BMW M Motorsport engine boss Ulrich Schulz said the reason the team has enlisted the old boot back into service was time, and money. “Returning to the drawing board to design a completely new engine and building it at great cost was not an option,” BMW said.
So, the team looked at which BMW engine could be repurposed to win lots of shiny things next year in the WeatherTech SportsCar Championship. Unsurprisingly, they considered the twin-turbo 4.0-litre V8 used in BMW’s sensibly-sized M8 GTE but found it to be too heavy.
Surprisingly, they also looked at redeploying the turbocharged four-cylinder used in the 2019 M4 DTM car but found issues with durability. Goldilocks arrived in the shape of the old naturally aspirated V8 used in the 2017 and 2018 DTM campaigns.
Why?

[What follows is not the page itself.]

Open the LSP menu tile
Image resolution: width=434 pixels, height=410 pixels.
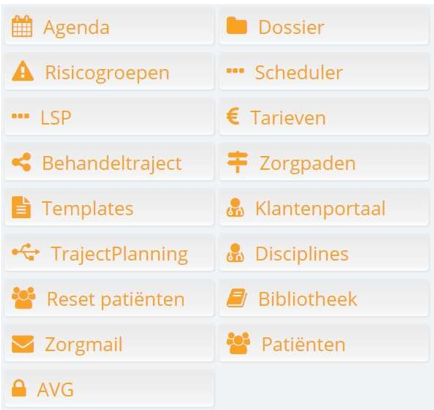tap(109, 117)
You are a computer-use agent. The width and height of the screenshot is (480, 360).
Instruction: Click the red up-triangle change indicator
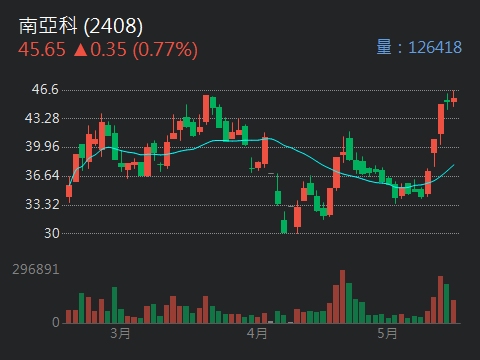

It acts as load bearing member and was the engine that “most closely corresponded to the regulatory requirements after conversion to a hybrid turbo engine”. Indeed, the first step required bolting on a pair of turbos to the nat-asp V8 and adjusting the crank drive.
Then came testing for durability, cooling and more power, while the final step – creating the ‘P66/3’ version – involved adjusting it to the LMDh car’s Dallara chassis, checking the exhaust, oil tank, cabling and “integration of the high-voltage environment” (DANGER! DANGER!).
BMW even recast the cylinder heads and block, fully rebuilt the injection system and integrated the e-motor, invertor and battery using help from its former Formula E team. It even referenced it’s time in motorsport’s most famous category. “It is a huge plus that we were able to make use of exiting materials such as steel and aluminium from BMW’s time in Formula One for the basis of the engine,” Schulz said.
The result is a 640bhp 4.0-litre that redlines to 8,200rpm. After a ‘rollout’ in Italy, “the intensive test phase begins immediately”. Watch this space.